Question

A chemist reacted 57.50 grams of sodium metal with an excess amount of chlorine gas. The chemical reaction that occurred is shown: Na + Cl2 → NaCl. If the percentage yield of the reaction is 86%, what is the actual yield?

Answer 1

To calculate the actual yield of NaCl, we first need to determine the theoretical yield. From the balanced equation, we can see that 2 moles of sodium react with 1 mole of chlorine gas to produce 2 moles of sodium chloride.

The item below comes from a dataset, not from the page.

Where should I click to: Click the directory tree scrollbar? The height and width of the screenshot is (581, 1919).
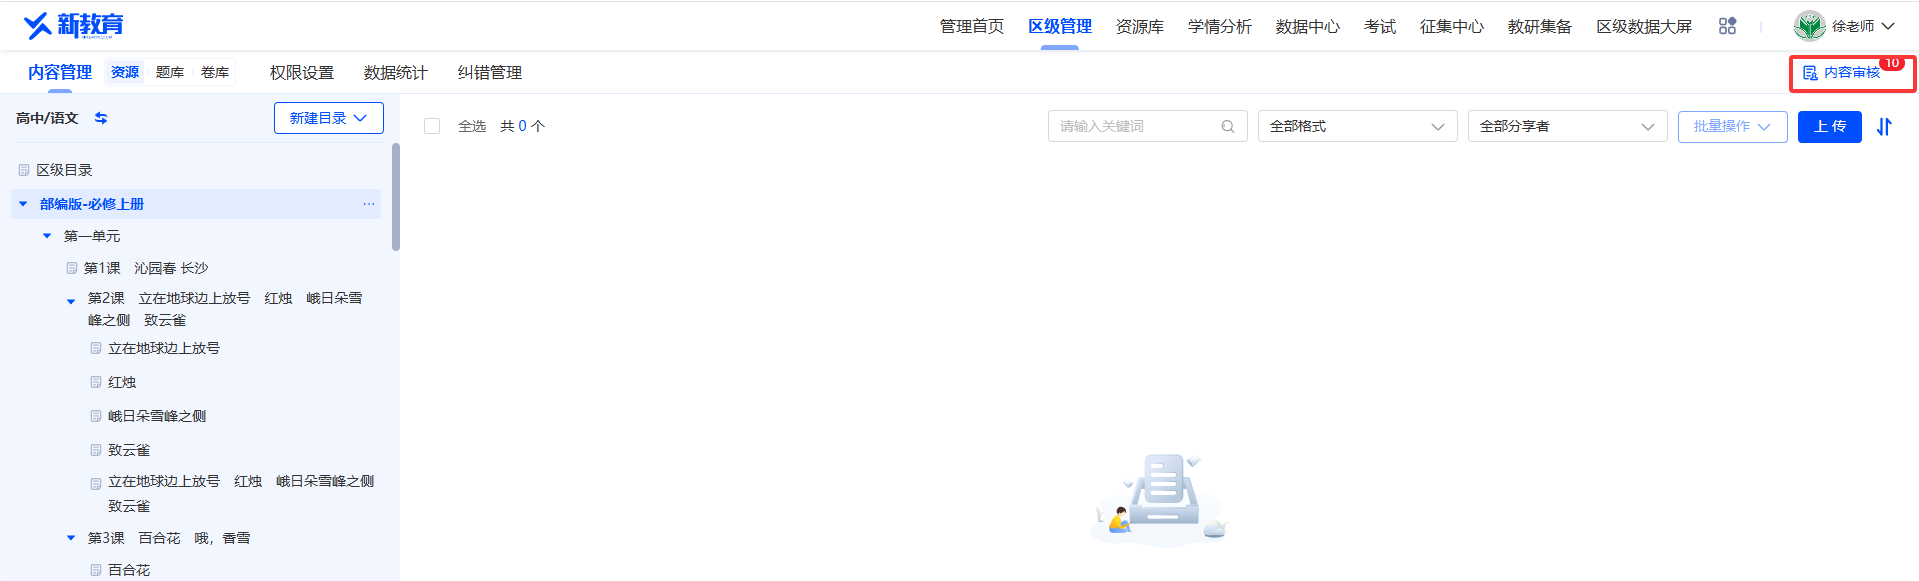click(396, 197)
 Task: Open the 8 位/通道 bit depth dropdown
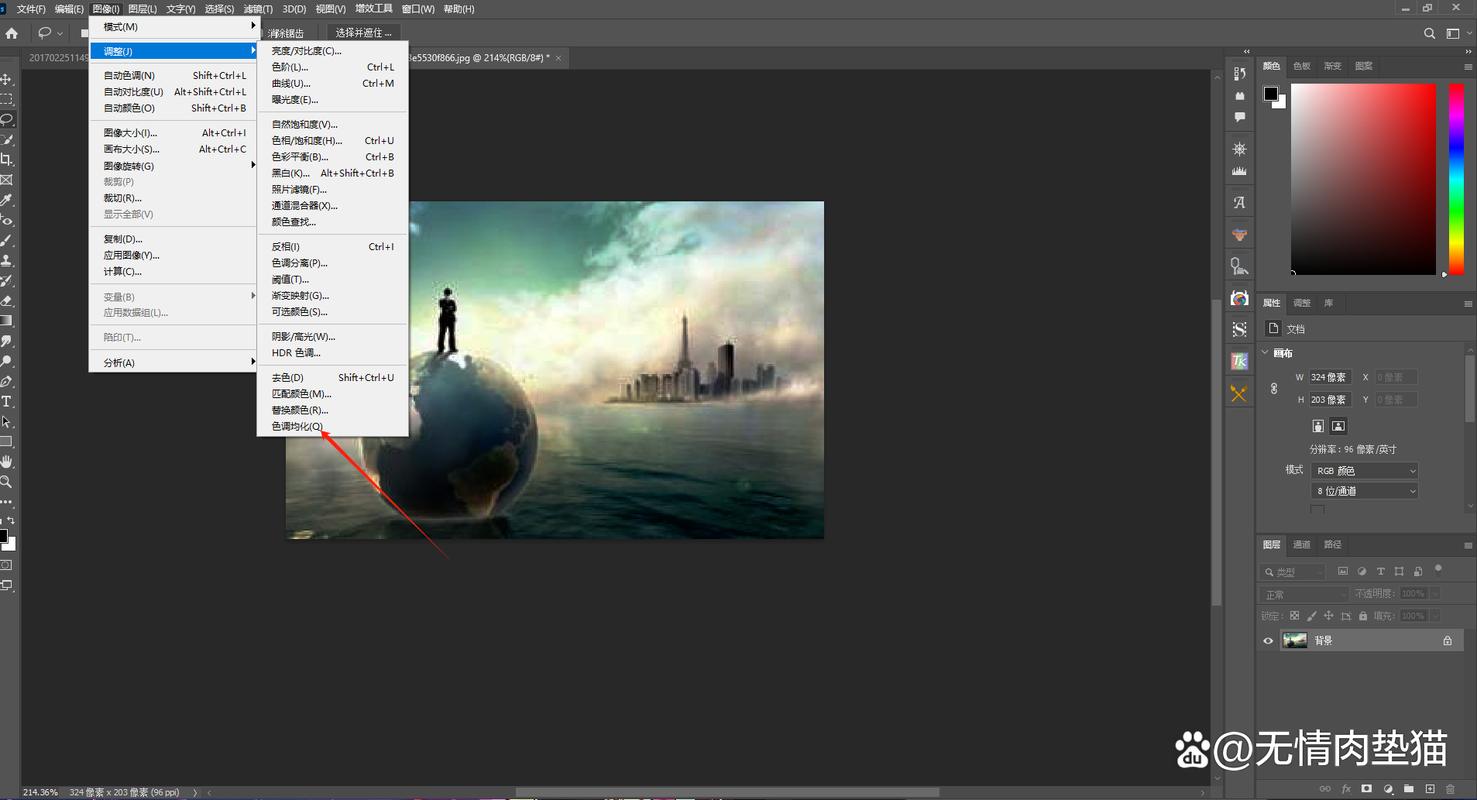(x=1365, y=491)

The molar mass of sodium is 22.99 g/mol, so 57.50 g of sodium is equal to 2.50 mol Na.

Step-by-step explanation:

To calculate the actual yield of NaCl, we first need to determine the theoretical yield. The balanced equation for the reaction is:

2 Na (s) + Cl2(g) → 2 NaCl (s)

From the equation, we can see that 2 moles of sodium react with 1 mole of chlorine gas to produce 2 moles of sodium chloride.

The molar mass of sodium is 22.99 g/mol, so 57.50 g of sodium is equal to:

(57.50 g Na) / (22.99 g/mol Na) = 2.50 mol Na

Since the reaction has a 1:1 stoichiometry between sodium and sodium chloride, we can say that 2.50 mol Na will produce 2.50 mol NaCl. Using the molar mass of NaCl (58.44 g/mol), we can calculate the theoretical yield:
(2.50 mol NaCl) * (58.44 g/mol NaCl) = 145.1 g NaCl

Finally, to calculate the actual yield, we multiply the theoretical yield by the percentage yield:
(145.1 g NaCl) * (0.86) = 124.86 g NaCl